Dapagliflozin safely reduces kidney failure risk, cardiovascular mortality in advanced CKD
An analysis of DAPA-CKD data showed dapagliflozin reduces the risk for kidney failure and mortality in patients with advanced chronic kidney disease, a subgroup that made up 14% of the study population included in the initial trial.
Further, researchers deemed the drug safe after observing no increased risk for serious adverse events when compared with patients who had less severe stages of chronic kidney disease.
“This analysis shows that the effects of dapagliflozin in patients with stage 4 CKD are similar to effects in patients with mild to moderate CKD,” Glenn M. Chertow, MD, MPH, of Stanford University School of Medicine, said in a related press release. “While patients with screening eGFR as low as 25 mL/min/1.73 m2 were enrolled, it is noteworthy that neither dapagliflozin nor placebo were discontinued when eGFR declined, even to below 15 mL/min/1.73 m2. Therefore, a drug initially developed for the treatment of diabetes can benefit patients with CKD with and without diabetes, including patients with moderate to advanced CKD.”
A total of 624 patients with advanced CKD, defined as eGFR less than 30 mL/min/1.73 m2, were randomized to 10 mg per day of the SGLT2 inhibitor dapagliflozin or placebo, with researchers considering a composite of sustained decline in eGFR of at least 50%, end-stage kidney disease or kidney or cardiovascular mortality as the primary outcome.
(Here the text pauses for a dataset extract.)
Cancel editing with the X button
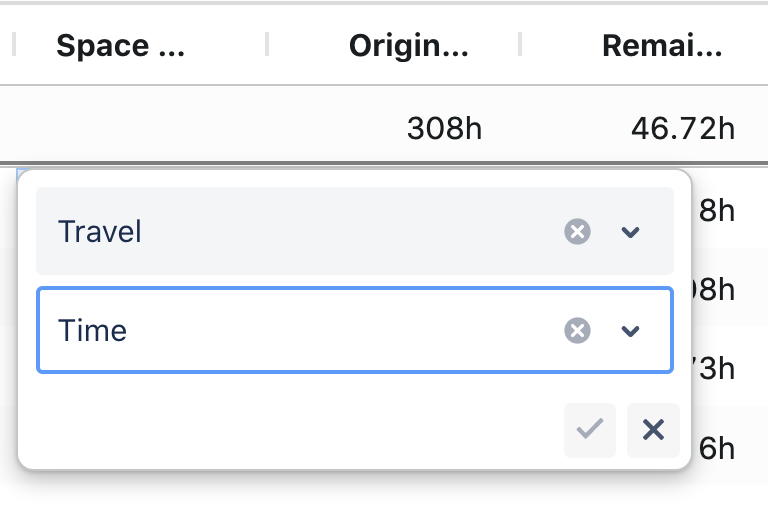point(653,430)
Secondary outcomes included a kidney composite – defined as a sustained decline in eGFR of at least 50%, development of ESKD or mortality due to kidney disease – a composite of cardiovascular death or heart failure hospitalization and all-cause mortality.
Dapagliflozin vs placebo for advanced CKD
Results showed that, compared with placebo, treatment with dapagliflozin led to a 27% reduction in the primary composite endpoint, while also reducing the risk for the kidney composite endpoint by 29%, the cardiovascular composite endpoint by 17% and the all-cause mortality endpoint by 32%.
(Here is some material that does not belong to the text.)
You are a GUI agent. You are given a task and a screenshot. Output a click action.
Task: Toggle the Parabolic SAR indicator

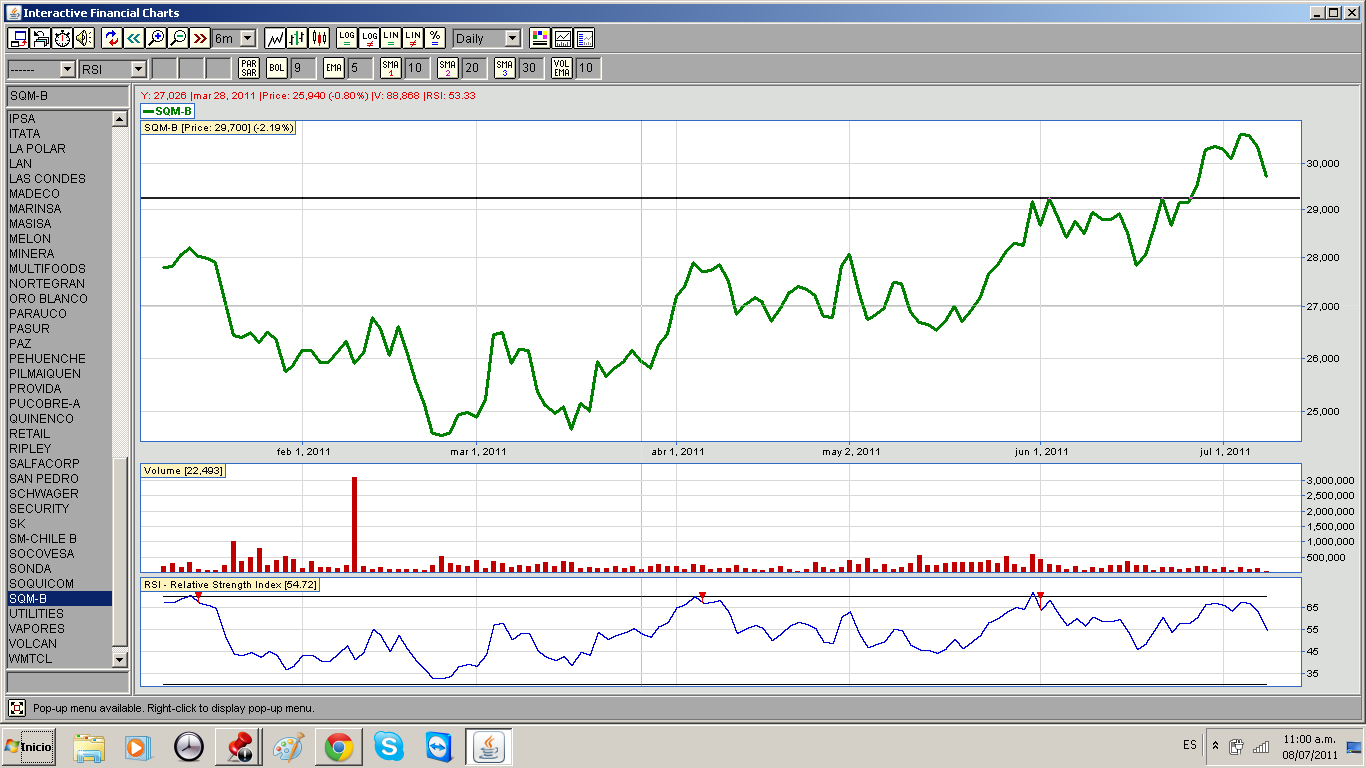pyautogui.click(x=249, y=68)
Further findings indicated that those randomized to dapagliflozin has a slower annual decline in eGFR slope compared with placebo (decline of 2.15 mL/min/1.73 m2 per year vs. 3.38 mL/min/1.73 m2).
Adverse events, drug safety
Rates of serious adverse events and adverse events of “special interest” (which included symptoms of volume depletion, kidney-related events, major hypoglycemia, bone fractures, amputations and potential diabetic ketoacidosis) were similar among patients treated with dapagliflozin or placebo.
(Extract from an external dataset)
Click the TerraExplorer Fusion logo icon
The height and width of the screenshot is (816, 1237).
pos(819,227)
“While kidney-related AEs were observed more frequently in patients with stage 4 CKD at baseline, neither the proportion of patients (15% vs. 13%) nor the relative odds of experiencing kidney-related AEs (1.12) were significantly increased in patients randomized to dapagliflozin,” the researchers determined when evaluating risks for patients with advanced CKD compared with the overall study population.
“[A]mong patients with stage 4 CKD and albuminuria, with and without type 2 diabetes, the effects of dapagliflozin on reducing the risks of major kidney and cardiovascular events and attenuating progressive loss of eGFR are consistent with those observed in the trial overall, with no evidence of increased risks,” Chertow and colleagues concluded. “Dapagliflozin should be considered part of the therapeutic armamentarium for patients with stage 4 CKD and albuminuria.”